* [Document segment]
-=-=-

Tackling this unwarranted variation is critical to efforts to deliver the NHS Five Year Forward View and the three gaps identified within it:

  1. Health and wellbeing: without a greater focus on prevention, health inequalities will widen and our capacity to pay for new treatments will be compromised by the need to spend billions of pounds on avoidable illness.
  2. Care and quality: Health needs will go unmet unless we reshape care, harness technology and address variations in quality and safety
  3. Funding and efficiency: Without efficiencies, a shortage of resources will hinder care services and progress

The framework also encourages staff to record and evidence their work to ensure lessons can be shared and the value they add in terms of achieving better outcomes and experiences for patients, and improved use of resources can be quantified.

To develop the framework over 11,000 pieces of evidence have been gathered from frontline staff, the public, academics and nurse leaders across the health and care system.

Feedback from an extensive consultation and engagement process not only governed the approach to closing the gaps on unwarranted variation, but it also resulted in the development of ten commitments that will support nursing, midwifery and care staff to lead in the present and shape the future.

The commitments are central to the application of the framework. They will help to ensure better experience for patients, outcomes and use of resources and are designed to be applied locally in any environment and at any level.

  1. We will promote a culture where improving the population’s health is a core component of the practice of all nursing, midwifery and care staff
  2. We will increase the visibility of nursing and midwifery leadership and input in prevention
  3. We will work with individuals, families and communities to equip them to make informed choices and manage their own health
  4. We will be centred on individuals experiencing high value care
  5. We will work in partnership with individuals, their families, carers and others important to them
  6. We will actively respond to what matters most to our staff and colleagues
  7. We will lead and drive research to evidence the impact of what we do
  8. We will have the right education, training and development to enhance our skills, knowledge and understanding.

-=-=-

* [Data]
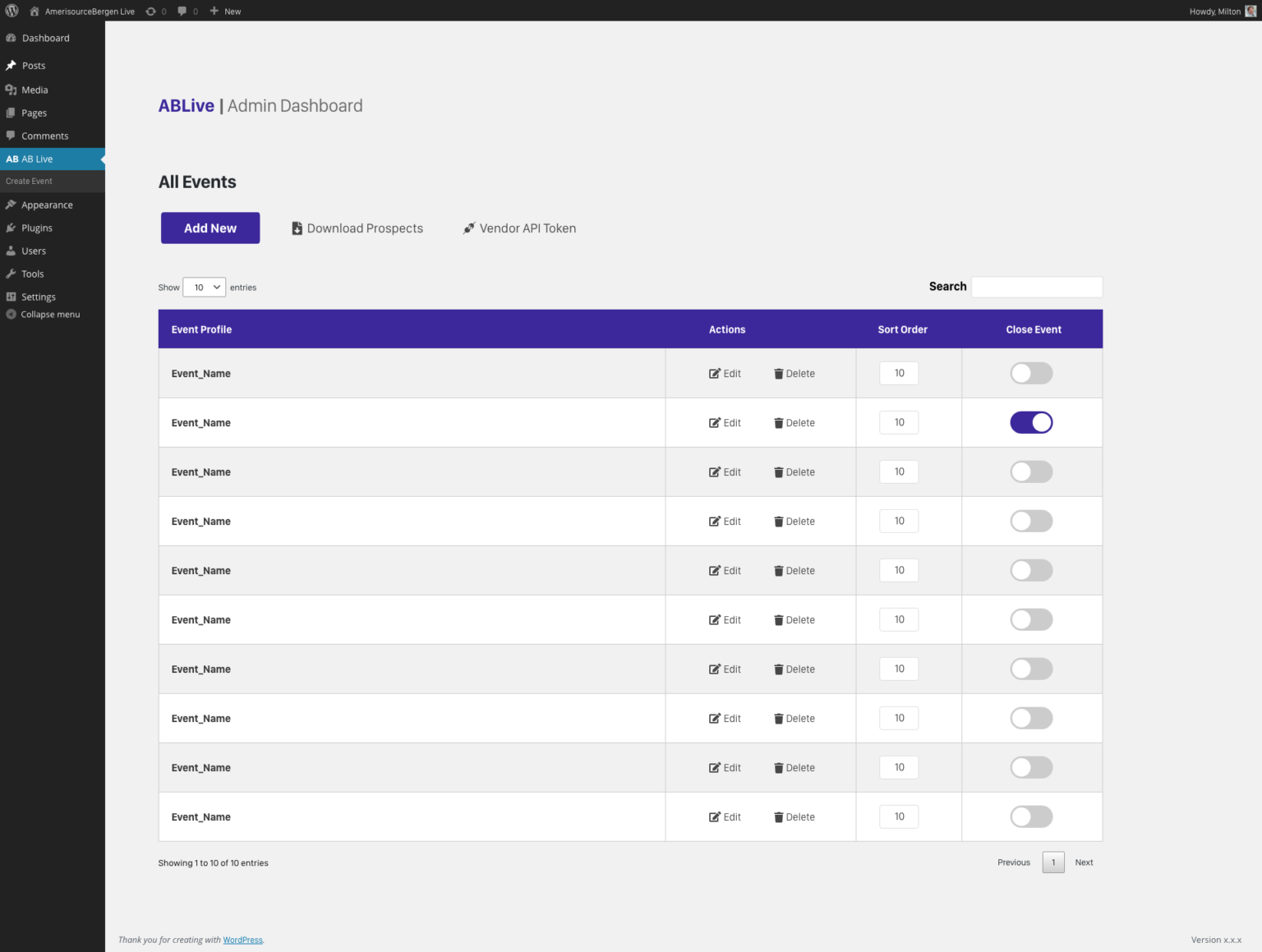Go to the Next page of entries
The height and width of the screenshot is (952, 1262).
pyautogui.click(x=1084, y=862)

-=-=-

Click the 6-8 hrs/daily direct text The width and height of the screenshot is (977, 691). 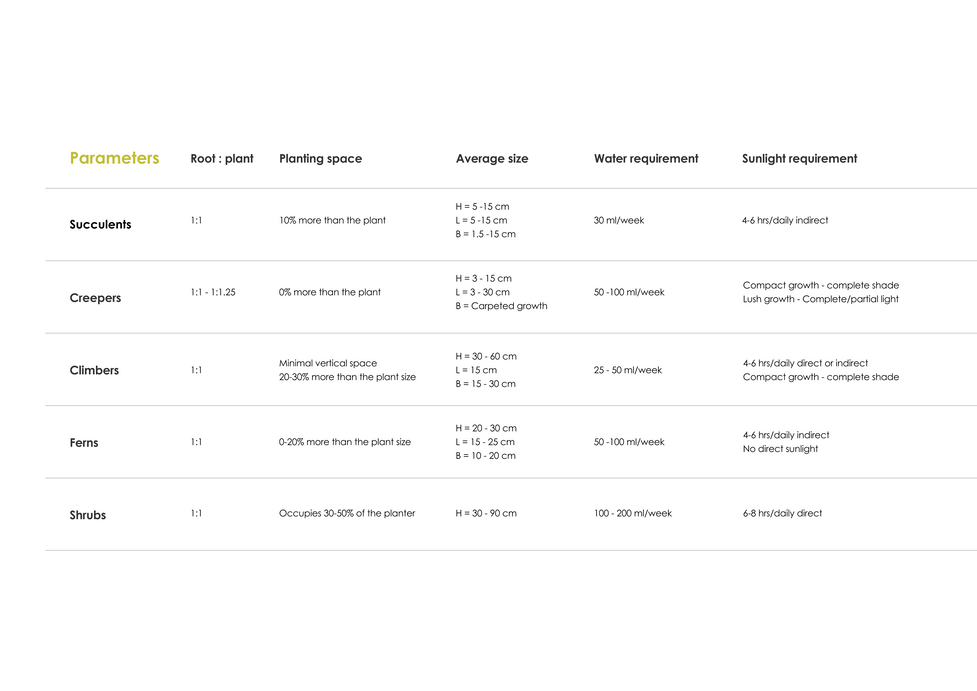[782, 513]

-=-=-

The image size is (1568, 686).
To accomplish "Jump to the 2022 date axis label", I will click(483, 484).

-=-=-

* [Exercise] From the NHS nursing framework text, extract the part that opens with the words containing "2. Care and" and closes with "and care system.". Copy it exactly.

* [Completed exercise]
2. Care and quality: Health needs will go unmet unless we reshape care, harness technology and address variations in quality and safety
  3. Funding and efficiency: Without efficiencies, a shortage of resources will hinder care services and progress

The framework also encourages staff to record and evidence their work to ensure lessons can be shared and the value they add in terms of achieving better outcomes and experiences for patients, and improved use of resources can be quantified.

To develop the framework over 11,000 pieces of evidence have been gathered from frontline staff, the public, academics and nurse leaders across the health and care system.